### WHAT YOU HAVE TO DO:
Span requested from the data below: the line with "Screen dimensions: 1024x530" through the line with "Go to previous slide with left arrow", both included. Give only these lines again, exactly, and leave every picture out.

Collected data:

--------------------------------------------------

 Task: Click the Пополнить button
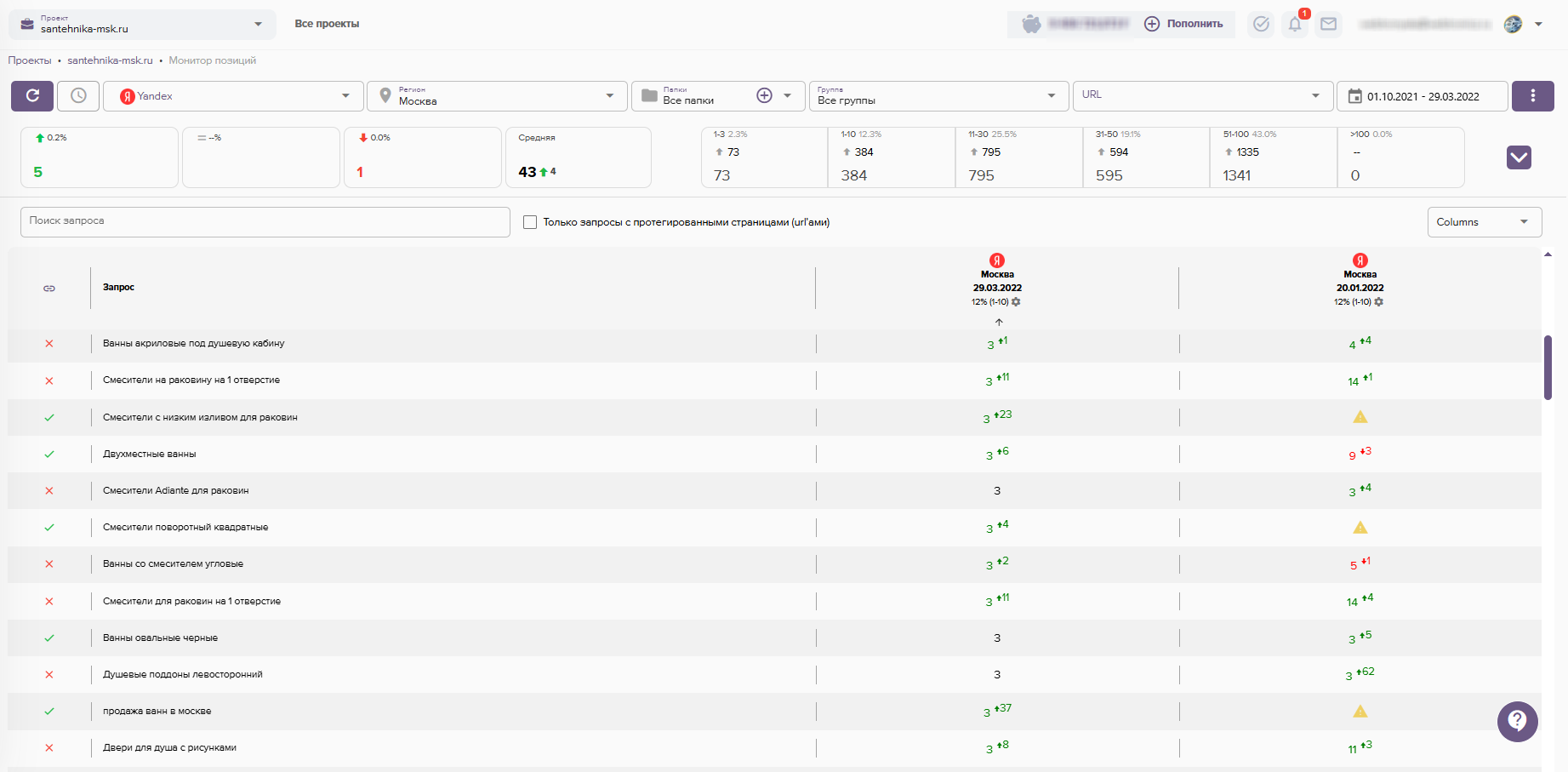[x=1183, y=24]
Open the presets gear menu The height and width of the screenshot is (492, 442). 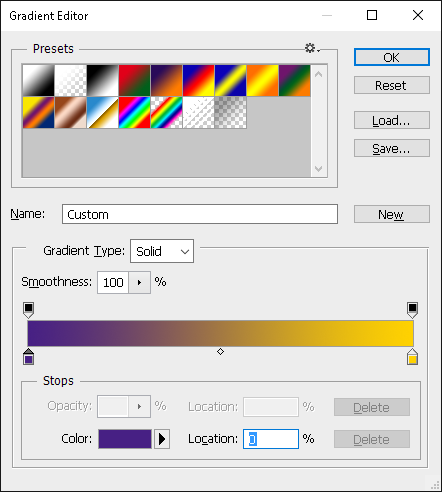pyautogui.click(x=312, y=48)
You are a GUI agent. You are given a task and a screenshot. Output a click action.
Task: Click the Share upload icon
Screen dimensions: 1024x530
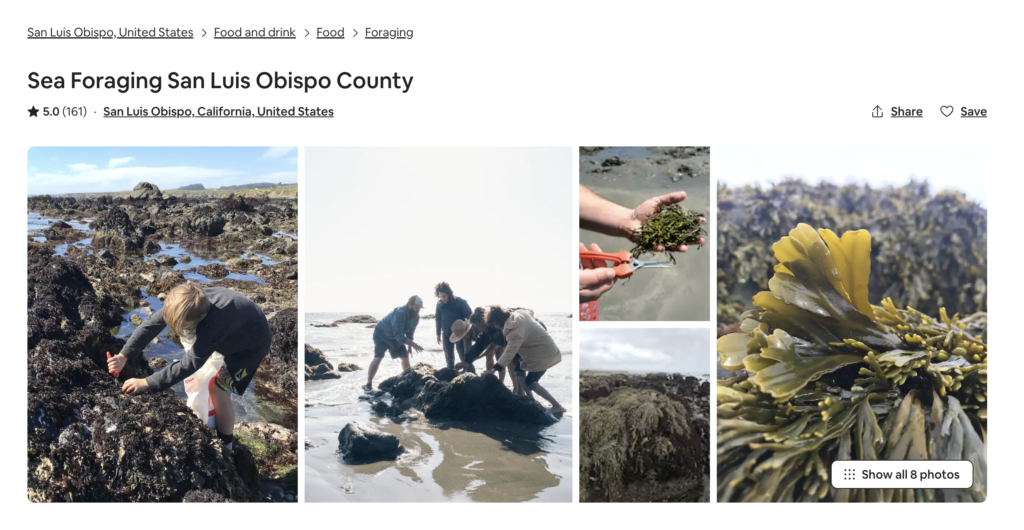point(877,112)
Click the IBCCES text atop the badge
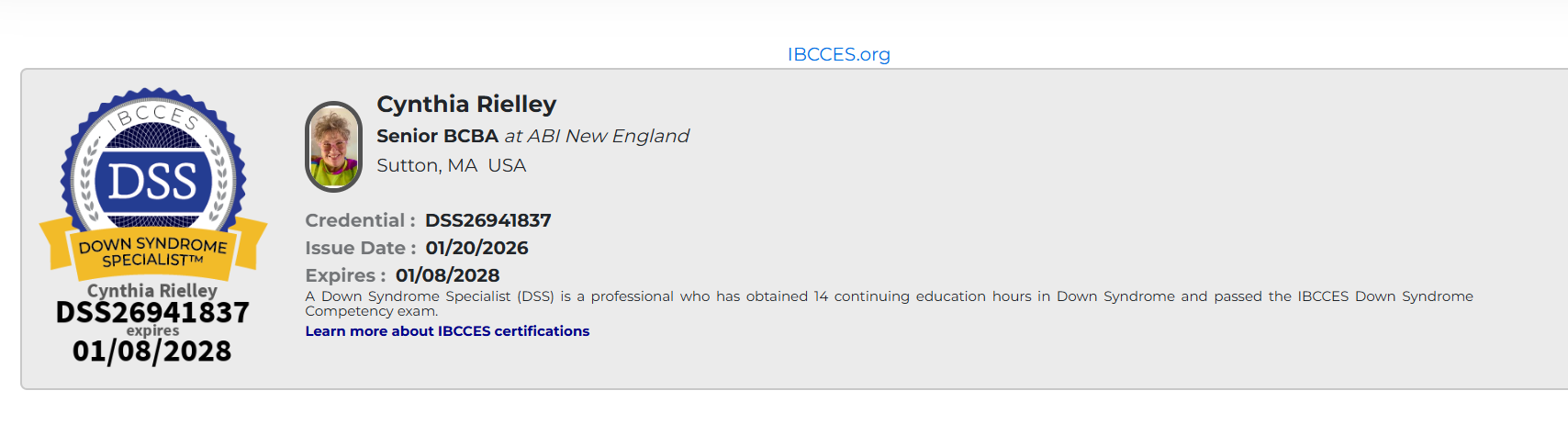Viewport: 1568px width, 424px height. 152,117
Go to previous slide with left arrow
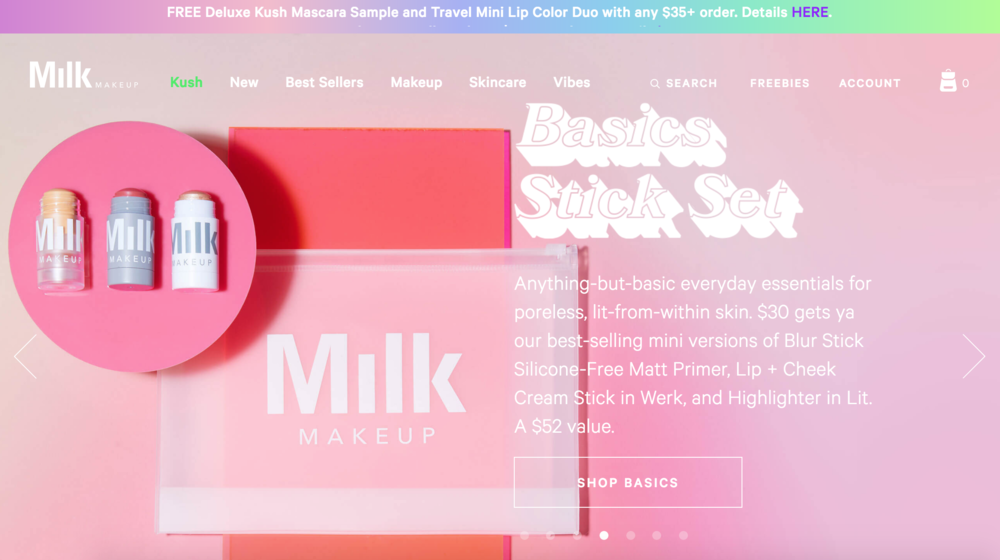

--------------------------------------------------

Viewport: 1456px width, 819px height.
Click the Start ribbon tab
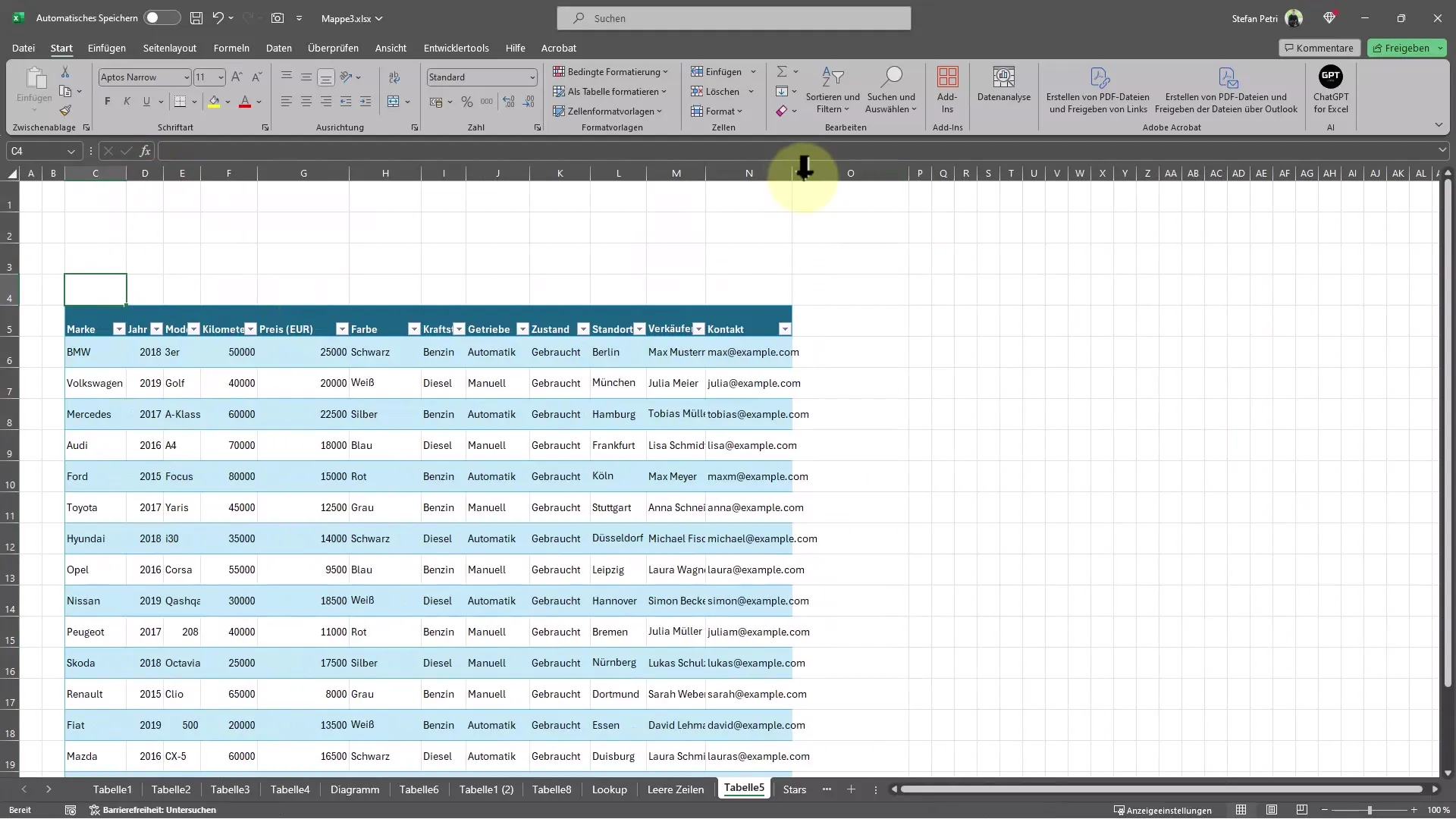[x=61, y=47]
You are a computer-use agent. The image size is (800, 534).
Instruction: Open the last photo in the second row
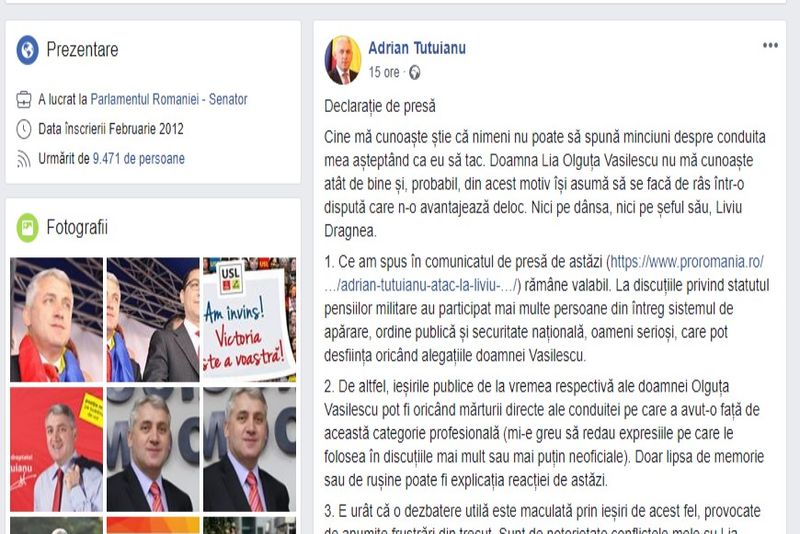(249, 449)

--------------------------------------------------

### WRITTEN SOLUTION:
Screen dimensions: 1024x530
point(877,112)
Click the IBCCES text atop the badge
Viewport: 1568px width, 424px height. 152,117
Go to previous slide with left arrow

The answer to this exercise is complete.